Work instruction: What you output must match the entries exactly, apart from the pictures, which are left out.

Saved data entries
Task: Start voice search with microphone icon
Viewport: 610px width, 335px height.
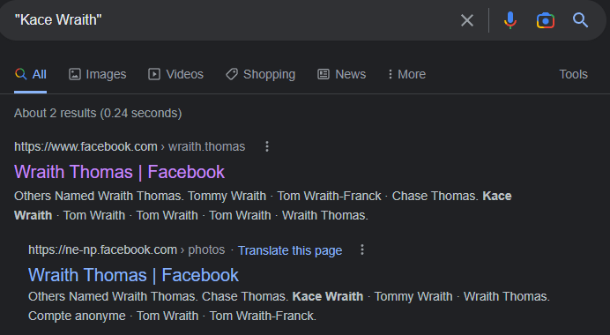Action: pyautogui.click(x=510, y=20)
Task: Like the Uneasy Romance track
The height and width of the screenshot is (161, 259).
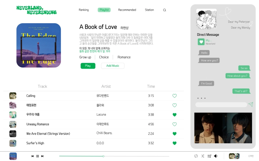Action: 175,124
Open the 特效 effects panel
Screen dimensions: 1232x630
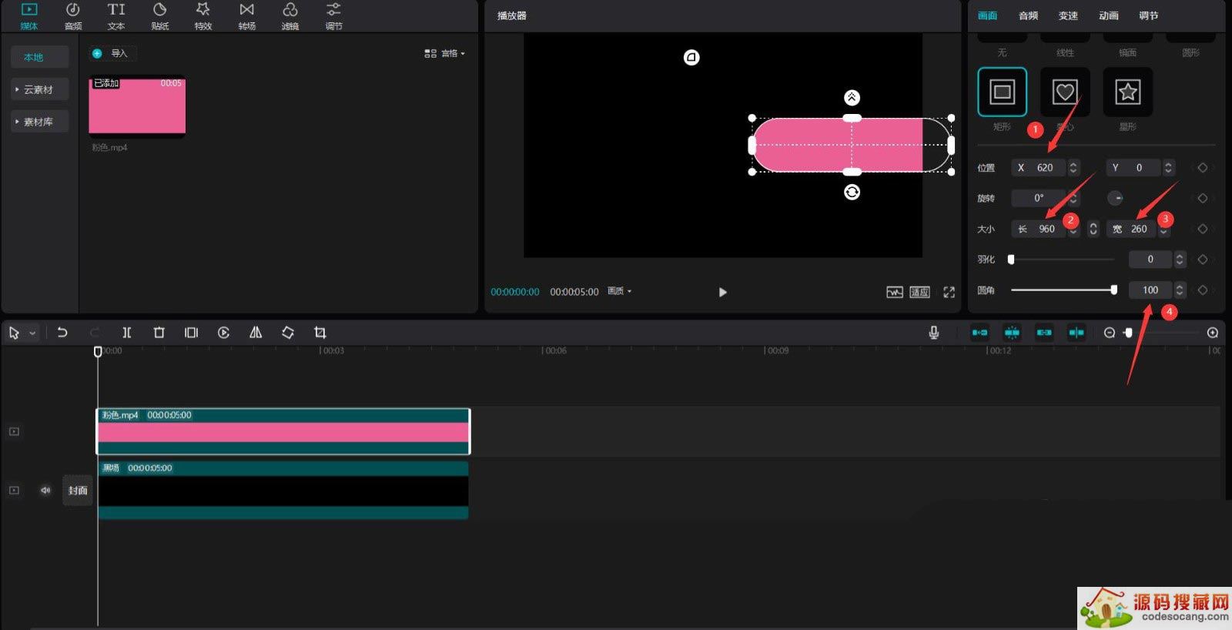coord(203,16)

Output for this task:
Task: Start voice search with microphone icon
Viewport: 610px width, 335px height.
Action: pyautogui.click(x=510, y=20)
Task: Like the Uneasy Romance track
The height and width of the screenshot is (161, 259).
Action: 175,124
Open the 特效 effects panel
Screen dimensions: 1232x630
coord(203,16)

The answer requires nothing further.